→ Written instruction
Please reproduce, word for word, the stretch of the Bitcoin order flow passage below from "returnPredictions = predict(ofiModel_predict, testData)" through "on our hands.".

A similar value in the coefficient compared to our previous model and it remains statistically significant.


Unsurprisingly, a massive reduction on in-sample \(R^2\). A value of 3% is not that bad, in the Deep Order Flow paper they achieve values of around 1% but over a much larger dataset and across multiple stocks. My 24 hours of Bitcoin data is much easier to predict.

returnPredictions = predict(ofiModel_predict, testData)

testData[!, :CloseClosePred] = returnPredictions

sst = sum((testData.CloseCloseReturn .- mean(testData.CloseCloseReturn)) .^2)
ssr = sum((testData.CloseClosePred .- mean(testData.CloseCloseReturn)) .^2)

The out-of-sample \(R^2\) is also around 3%, so not that bad really in terms of overfitting. It looks like we’ve got a potential model on our hands.

Does This Signal Make Money?

We can now go through a very basic backtest to see if this signal is profitable to trade. This will all be done in pure Julia, without any other packages.

Firstly, what happens if we go long every time the model predicts a positive return and likewise go short if the model predicts a negative return. This means simply taking the sign of the model prediction and multiplying it by the observed returns will give us the returns of the strategy.

In short, this means if our model were to predict a positive return for the next second, we would immediately buy at the close and be filled at the closing price. We would then close out our position after the second elapsed, again, getting filled at the next close to produce a return.

xticks = collect(minimum(testData.timestampfloor):Hour(4):maximum(testData.timestampfloor))
xtickslabels = Dates.format.(xticks, dateformat"HH:MM")

plot(testData.timestampfloor, cumsum(sign.(testData.CloseClosePred) .* testData.CloseCloseReturn), 
    label=:none, title = "Cummulative Return", fmt=:png, xticks = (xticks, xtickslabels))

→ Information provided
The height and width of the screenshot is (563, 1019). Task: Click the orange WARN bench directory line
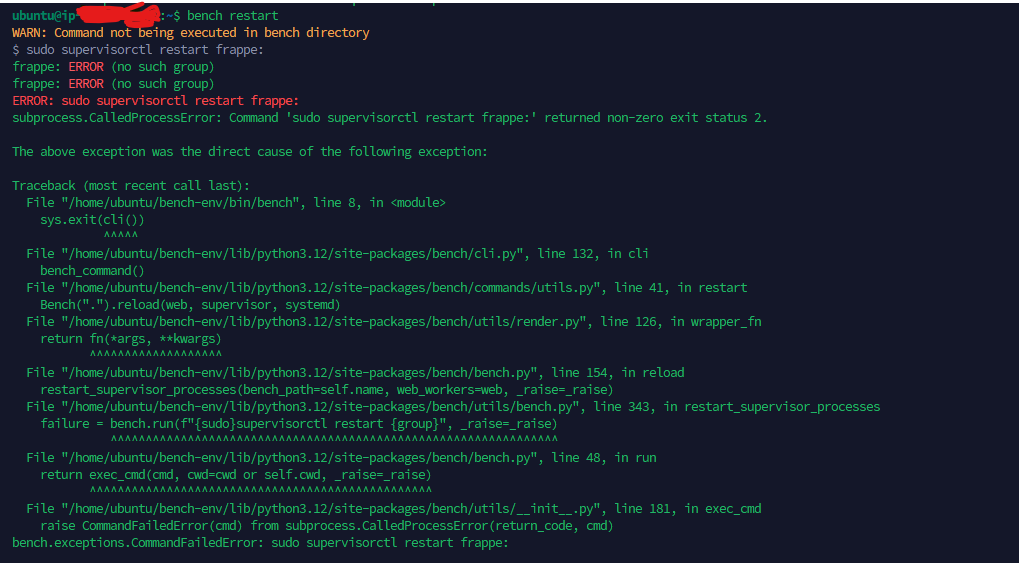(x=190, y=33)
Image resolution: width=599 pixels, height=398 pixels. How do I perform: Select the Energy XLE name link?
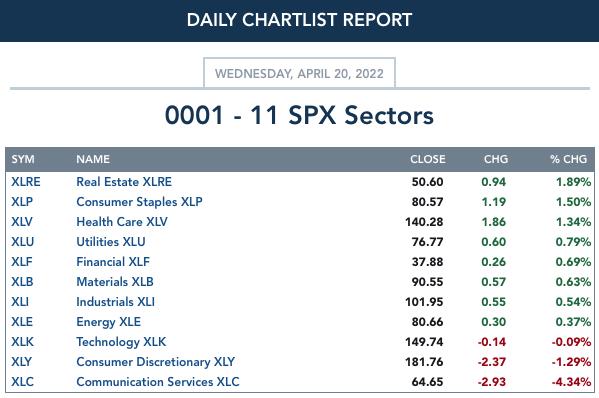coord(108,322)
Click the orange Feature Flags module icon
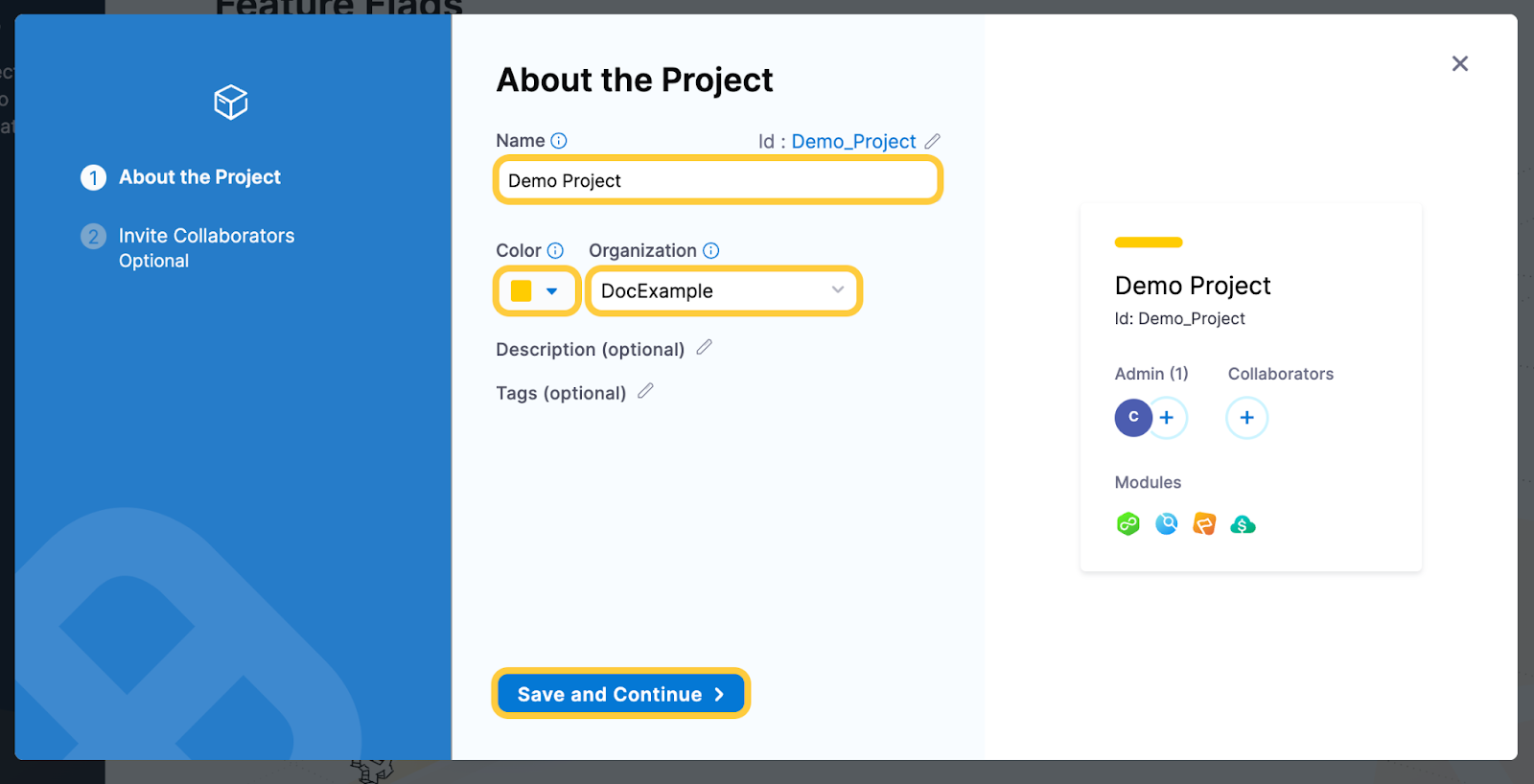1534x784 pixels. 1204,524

--

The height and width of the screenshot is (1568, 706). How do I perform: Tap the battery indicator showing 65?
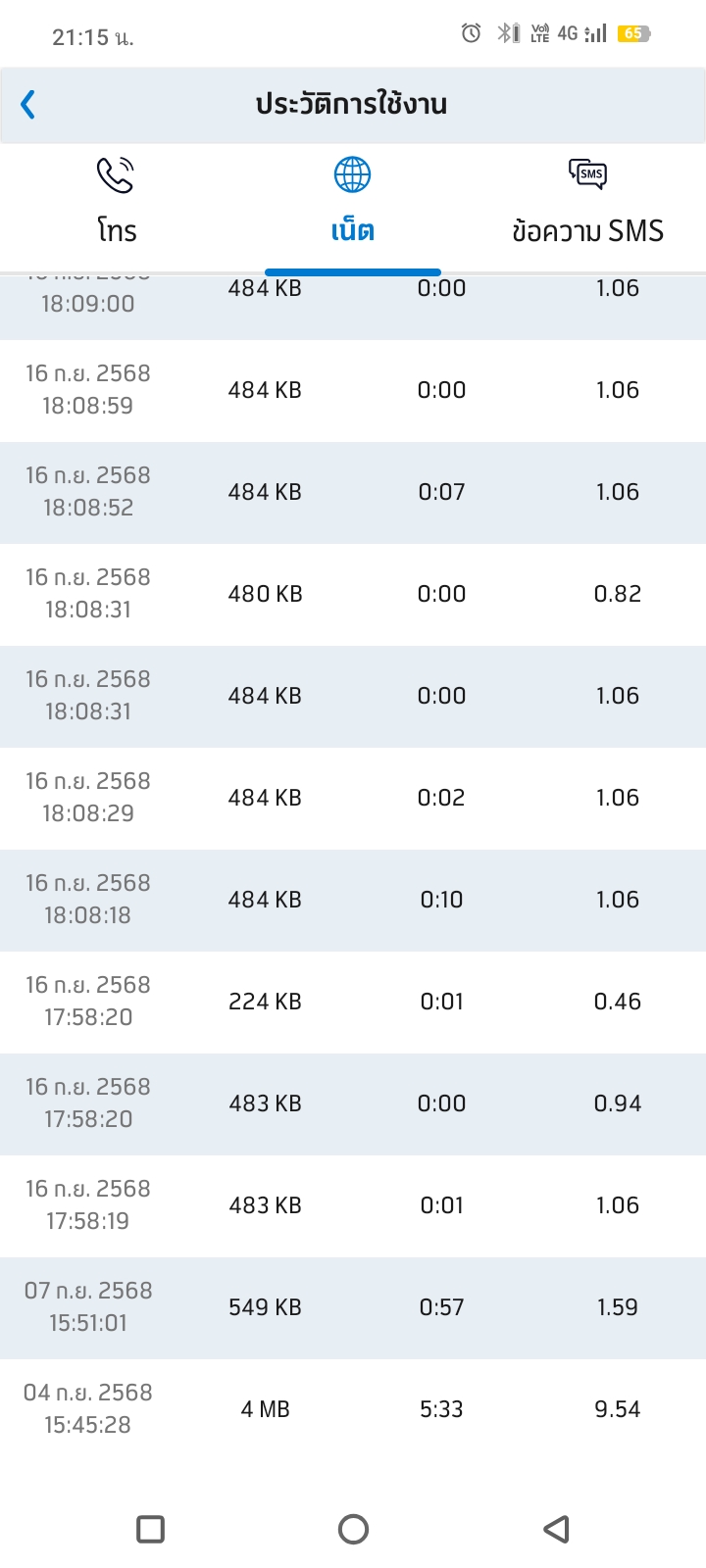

→ Correct response
returnPredictions = predict(ofiModel_predict, testData)

testData[!, :CloseClosePred] = returnPredictions

sst = sum((testData.CloseCloseReturn .- mean(testData.CloseCloseReturn)) .^2)
ssr = sum((testData.CloseClosePred .- mean(testData.CloseCloseReturn)) .^2)

The out-of-sample \(R^2\) is also around 3%, so not that bad really in terms of overfitting. It looks like we’ve got a potential model on our hands.